• Goal of the exercise:
All that should appear is the line containing "At what coordinates" and the lines after it in the records below, each reproduced exactly.

• Stored records:
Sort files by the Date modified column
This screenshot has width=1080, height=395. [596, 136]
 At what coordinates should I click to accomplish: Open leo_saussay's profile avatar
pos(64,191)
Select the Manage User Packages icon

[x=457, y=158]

• Exercise response:
 At what coordinates should I click to accomplish: Open leo_saussay's profile avatar
pos(64,191)
Select the Manage User Packages icon

[x=457, y=158]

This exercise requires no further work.